Had an interesting scene as I was walking back to my truck...all I could see is red and blue flashers and a tow truck which appeared to be backing up to the front of my truck...as it turns out some idiot was driving drunk and lost control wrecking their car right in front of my truck! Had a nice 30 minute conversation with the Barry County Sheriff while they were pulling the totaled car out of the ditch! 

View attachment 229106


It's a good thing I backed down the lane as far as I did otherwise I would need a new truck...


----------



## just tryin to fish (May 31, 2004)

Was out tonight in lake county 5 does and one small 5pt that hung around for over An hour eating and sleeping. Then decided to harass a couple does


----------



## pumpkinhead450 (Oct 30, 2014)




----------



## pumpkinhead450 (Oct 30, 2014)

Found him. So happy for my dad!!!!


----------



## HuronView (Oct 18, 2014)

pumpkinhead450 said:


> Found him. So happy for my dad!!!!


Jealous! Always wanted a perfect 12. Congrats to the hunter!


----------



## bowhunter426 (Oct 20, 2010)

pumpkinhead450 said:


> Found him. So happy for my dad!!!!


Awesome deer.


----------



## Ramecodiesel (Aug 12, 2015)

Nice Job pumpkinhead450


----------



## Horseshoe (Oct 15, 2003)

That's a dandy for sure! Congrats to your dad!

Stored data –

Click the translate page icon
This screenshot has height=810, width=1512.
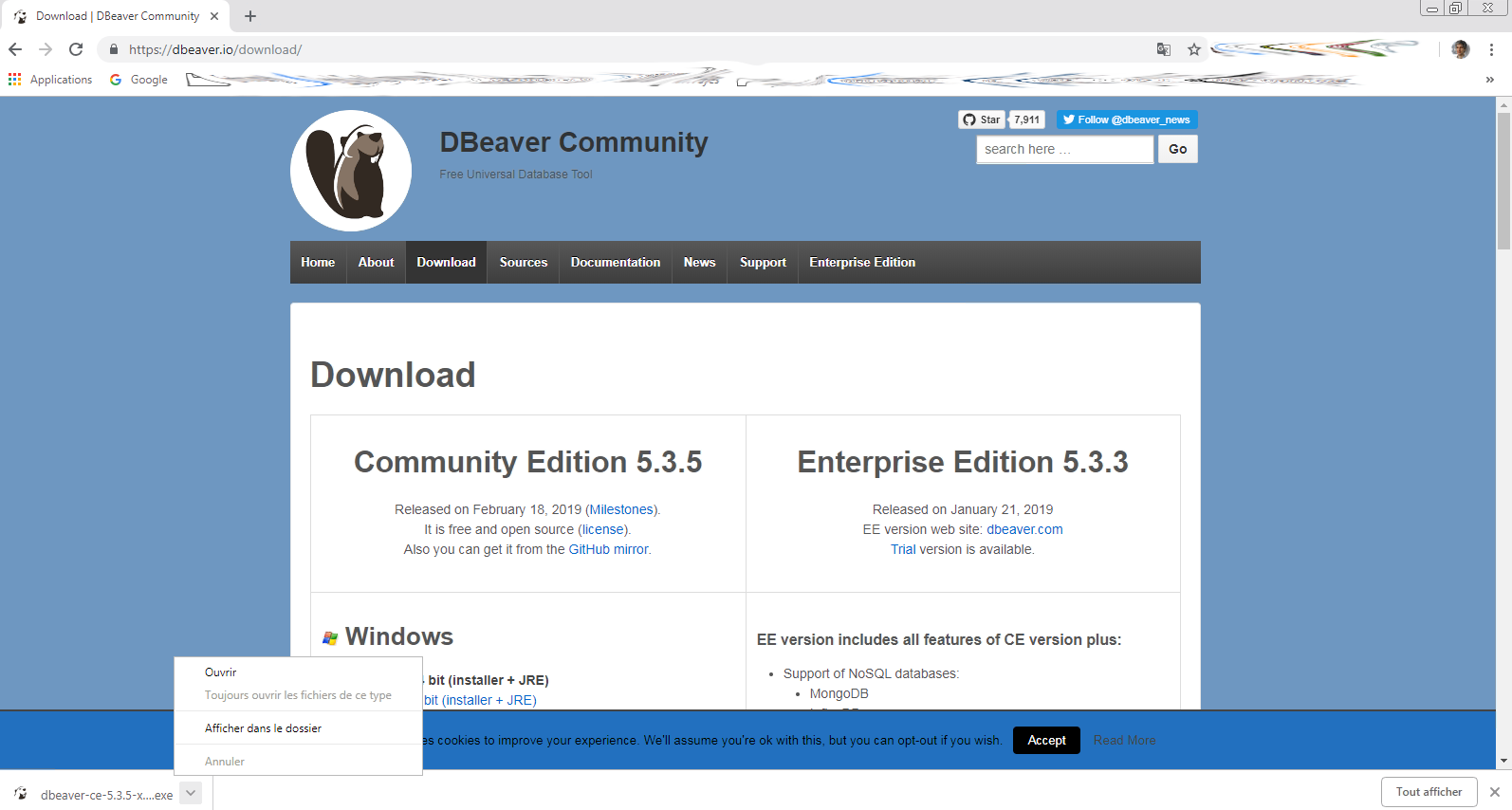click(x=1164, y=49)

==

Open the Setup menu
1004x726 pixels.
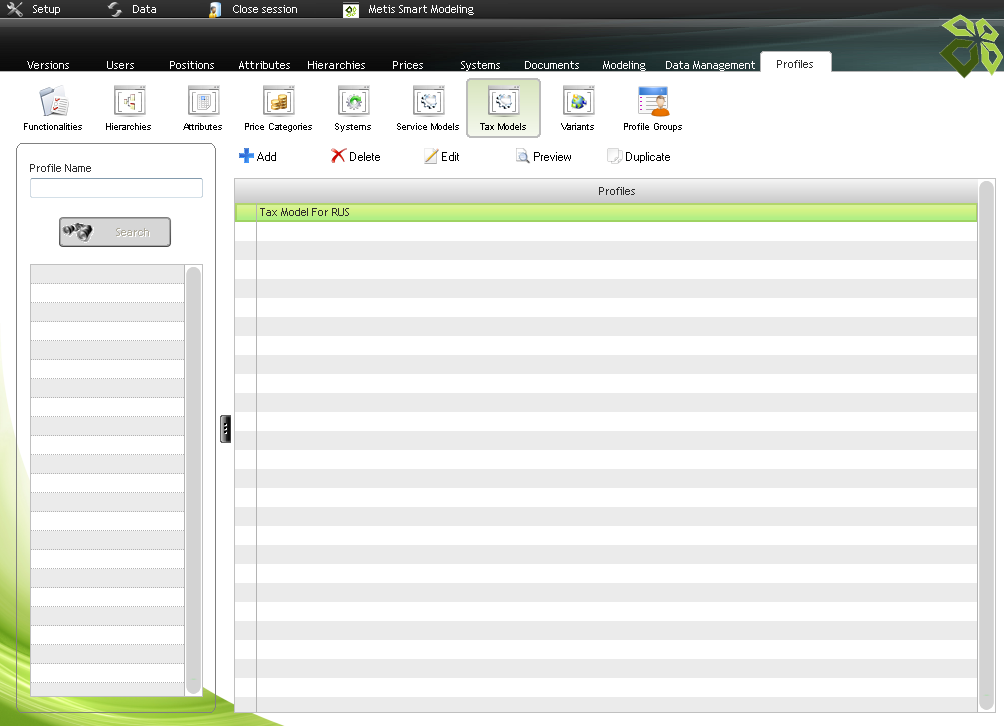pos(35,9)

* * *

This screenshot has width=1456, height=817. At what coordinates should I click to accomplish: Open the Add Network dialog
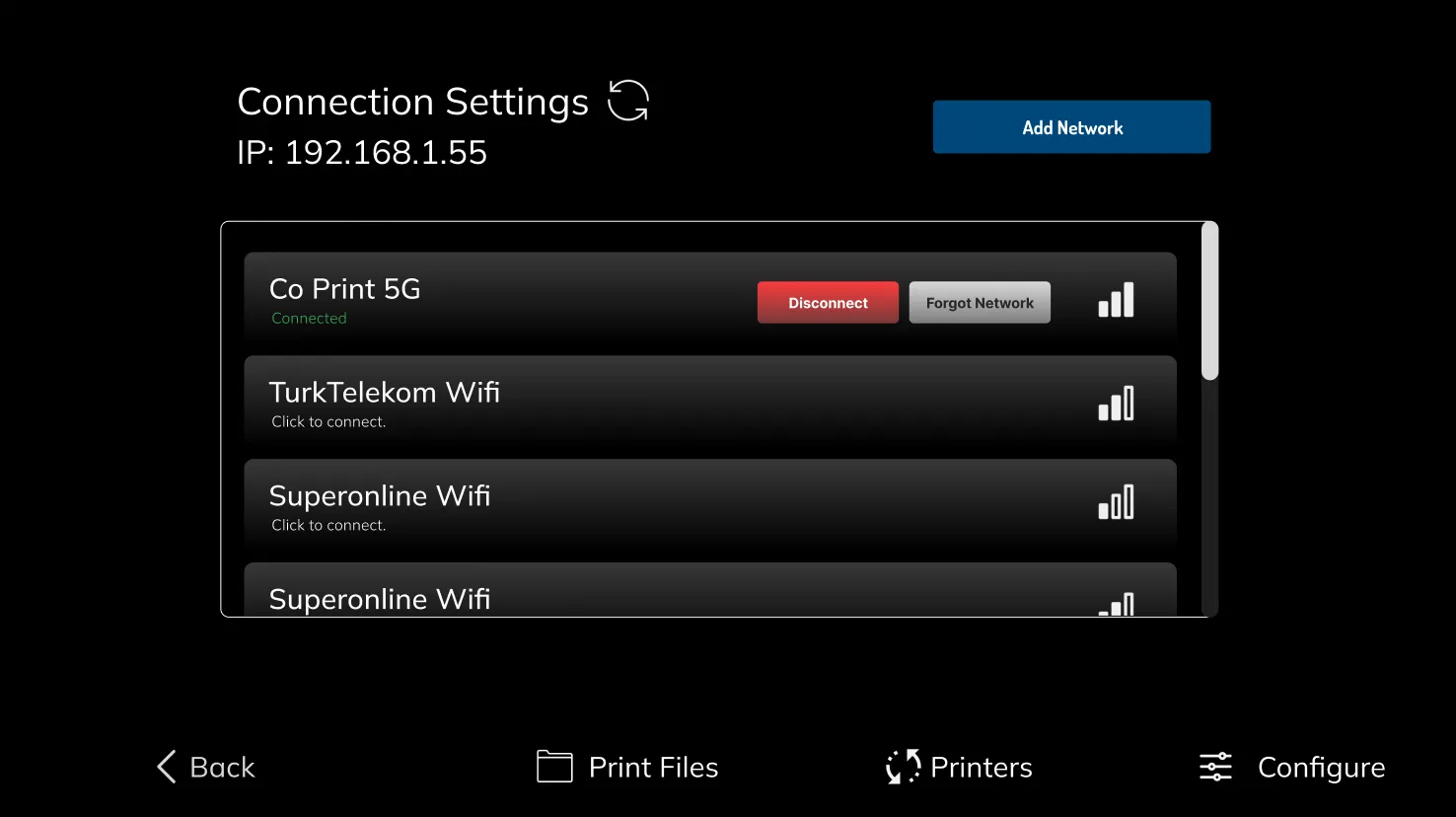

Exercise prompt – In the hunting forum thread, how long did the poster talk with the Barry County Sheriff while the wrecked car was pulled from the ditch?

Exercise output – About 30 minutes.